4F_8/2026
Bundesgericht
Schuldbetreibungs- und Konkursrecht
Revision
7. August
Sachverhalt
Der Gesuchsteller hatte gegen einen kantonalen Rechtsöffnungsentscheid erfolglos Beschwerde erhoben; das Bundesgericht war darauf wegen querulatorischer und rechtsmissbräuchlicher Prozessführung nicht eingetreten.

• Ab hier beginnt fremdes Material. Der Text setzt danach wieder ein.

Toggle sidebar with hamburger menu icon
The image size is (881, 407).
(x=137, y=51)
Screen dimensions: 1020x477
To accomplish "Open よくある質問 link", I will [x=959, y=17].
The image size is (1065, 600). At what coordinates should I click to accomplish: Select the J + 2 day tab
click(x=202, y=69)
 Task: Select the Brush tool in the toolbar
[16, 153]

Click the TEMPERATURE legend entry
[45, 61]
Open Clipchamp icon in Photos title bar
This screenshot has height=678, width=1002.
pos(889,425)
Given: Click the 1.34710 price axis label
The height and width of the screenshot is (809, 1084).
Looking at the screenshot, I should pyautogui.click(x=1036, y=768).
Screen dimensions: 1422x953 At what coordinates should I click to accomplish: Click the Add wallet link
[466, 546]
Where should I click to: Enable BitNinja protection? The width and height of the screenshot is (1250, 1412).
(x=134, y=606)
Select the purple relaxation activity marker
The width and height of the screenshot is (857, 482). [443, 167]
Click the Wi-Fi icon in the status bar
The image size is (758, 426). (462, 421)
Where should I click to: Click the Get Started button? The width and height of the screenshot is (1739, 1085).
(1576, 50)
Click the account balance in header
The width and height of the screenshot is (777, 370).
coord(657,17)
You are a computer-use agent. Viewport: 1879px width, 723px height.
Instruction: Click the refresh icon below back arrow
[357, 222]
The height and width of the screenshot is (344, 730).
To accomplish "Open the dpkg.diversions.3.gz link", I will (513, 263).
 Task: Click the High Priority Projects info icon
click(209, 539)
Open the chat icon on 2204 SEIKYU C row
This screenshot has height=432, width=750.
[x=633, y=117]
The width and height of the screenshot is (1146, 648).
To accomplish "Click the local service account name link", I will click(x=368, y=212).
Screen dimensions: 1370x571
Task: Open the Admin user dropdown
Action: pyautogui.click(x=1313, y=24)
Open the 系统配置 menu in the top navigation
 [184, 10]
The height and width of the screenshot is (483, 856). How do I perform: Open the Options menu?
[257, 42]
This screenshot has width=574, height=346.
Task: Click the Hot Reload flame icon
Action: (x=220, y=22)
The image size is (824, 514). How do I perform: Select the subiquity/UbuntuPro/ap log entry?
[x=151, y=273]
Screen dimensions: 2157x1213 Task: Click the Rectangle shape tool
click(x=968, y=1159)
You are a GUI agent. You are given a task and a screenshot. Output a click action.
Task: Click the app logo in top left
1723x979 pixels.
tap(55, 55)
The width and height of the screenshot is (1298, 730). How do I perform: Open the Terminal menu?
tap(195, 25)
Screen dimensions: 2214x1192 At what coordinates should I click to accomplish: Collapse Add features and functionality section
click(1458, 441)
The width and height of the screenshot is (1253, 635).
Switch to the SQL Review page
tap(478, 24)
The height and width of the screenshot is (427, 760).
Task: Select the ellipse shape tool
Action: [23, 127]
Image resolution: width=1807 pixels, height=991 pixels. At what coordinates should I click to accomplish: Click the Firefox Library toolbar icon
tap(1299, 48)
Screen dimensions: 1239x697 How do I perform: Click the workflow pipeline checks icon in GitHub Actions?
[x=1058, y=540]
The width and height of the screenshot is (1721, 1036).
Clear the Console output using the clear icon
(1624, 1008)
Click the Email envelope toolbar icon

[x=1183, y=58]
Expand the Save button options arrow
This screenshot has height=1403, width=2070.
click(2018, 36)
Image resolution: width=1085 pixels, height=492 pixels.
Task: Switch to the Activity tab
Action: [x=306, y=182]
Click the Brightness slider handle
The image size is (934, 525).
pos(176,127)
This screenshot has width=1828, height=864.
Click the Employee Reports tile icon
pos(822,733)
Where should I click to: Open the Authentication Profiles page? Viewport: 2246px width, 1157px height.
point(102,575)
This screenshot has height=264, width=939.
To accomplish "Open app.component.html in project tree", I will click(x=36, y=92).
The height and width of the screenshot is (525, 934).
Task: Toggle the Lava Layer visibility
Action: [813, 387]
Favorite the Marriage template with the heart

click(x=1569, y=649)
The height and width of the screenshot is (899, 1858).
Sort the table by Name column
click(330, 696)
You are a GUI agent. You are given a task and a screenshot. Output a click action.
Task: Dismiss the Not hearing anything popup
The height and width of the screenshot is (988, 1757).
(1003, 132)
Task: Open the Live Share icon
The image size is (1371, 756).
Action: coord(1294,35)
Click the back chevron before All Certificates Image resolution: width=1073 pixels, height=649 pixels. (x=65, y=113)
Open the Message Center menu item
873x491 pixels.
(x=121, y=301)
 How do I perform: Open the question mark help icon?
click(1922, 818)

Im anschliessenden Revisionsgesuch rügte er insbesondere, seine Beweismittel seien nicht materiell geprüft worden, und stellte Ausstands- sowie Sistierungsbegehren.
Erwägungen
• Die behauptete Nichtprüfung eingereichter Beweismittel begründet keinen Revisionsgrund nach Art. 121 Abs. 2 lit. d BGG, weil im früheren Verfahren wegen querulatorischer und rechtsmissbräuchlicher Prozessführung nach Art. 42 Abs. 7 und Art. 108 Abs. 1 lit. c BGG auf die Beschwerde nicht eingetreten und der Sachverhalt daher nicht materiell beurteilt wurde.
• Die Rüge einer falschen Anwendung der Bestimmungen über querulatorische Rechtsschriften betrifft einen Rechtsanwendungsfehler und kann mit Art. 121 Abs. 2 lit. d BGG nicht korrigiert werden; mangels gesetzlich dargelegten Revisionsgrunds war ohne Schriftenwechsel nicht einzutreten.
Entscheid
Auf das Revisionsgesuch trat das Bundesgericht nicht ein.